◆ **TASK DIRECTIONS**:
Each line holding the word "will" must appear in the answer, copied from the entries.

Collected data entries:
☆ ☆ ☆

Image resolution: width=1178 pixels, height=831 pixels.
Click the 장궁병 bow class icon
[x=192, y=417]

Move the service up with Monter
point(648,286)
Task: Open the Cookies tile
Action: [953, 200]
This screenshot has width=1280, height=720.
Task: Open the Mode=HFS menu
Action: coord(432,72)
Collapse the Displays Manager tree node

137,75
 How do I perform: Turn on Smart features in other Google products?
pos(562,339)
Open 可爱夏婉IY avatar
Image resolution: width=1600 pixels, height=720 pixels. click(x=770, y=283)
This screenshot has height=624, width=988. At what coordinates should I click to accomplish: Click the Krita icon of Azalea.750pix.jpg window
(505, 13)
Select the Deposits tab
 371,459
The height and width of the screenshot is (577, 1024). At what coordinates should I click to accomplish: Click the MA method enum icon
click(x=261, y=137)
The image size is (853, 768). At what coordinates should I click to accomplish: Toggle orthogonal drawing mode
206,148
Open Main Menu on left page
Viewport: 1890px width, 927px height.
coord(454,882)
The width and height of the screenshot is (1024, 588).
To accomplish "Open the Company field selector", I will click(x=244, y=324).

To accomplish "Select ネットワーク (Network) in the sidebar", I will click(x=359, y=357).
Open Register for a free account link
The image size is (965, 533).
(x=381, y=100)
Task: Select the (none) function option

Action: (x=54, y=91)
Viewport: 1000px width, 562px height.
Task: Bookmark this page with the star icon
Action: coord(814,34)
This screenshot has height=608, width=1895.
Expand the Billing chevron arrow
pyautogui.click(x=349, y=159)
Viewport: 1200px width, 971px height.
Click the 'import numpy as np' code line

☆ ☆ ☆

◆ **OUTPUT OF THE TASK**:
To accomplish "Open the Company field selector", I will click(x=244, y=324).
To accomplish "Select ネットワーク (Network) in the sidebar", I will click(x=359, y=357).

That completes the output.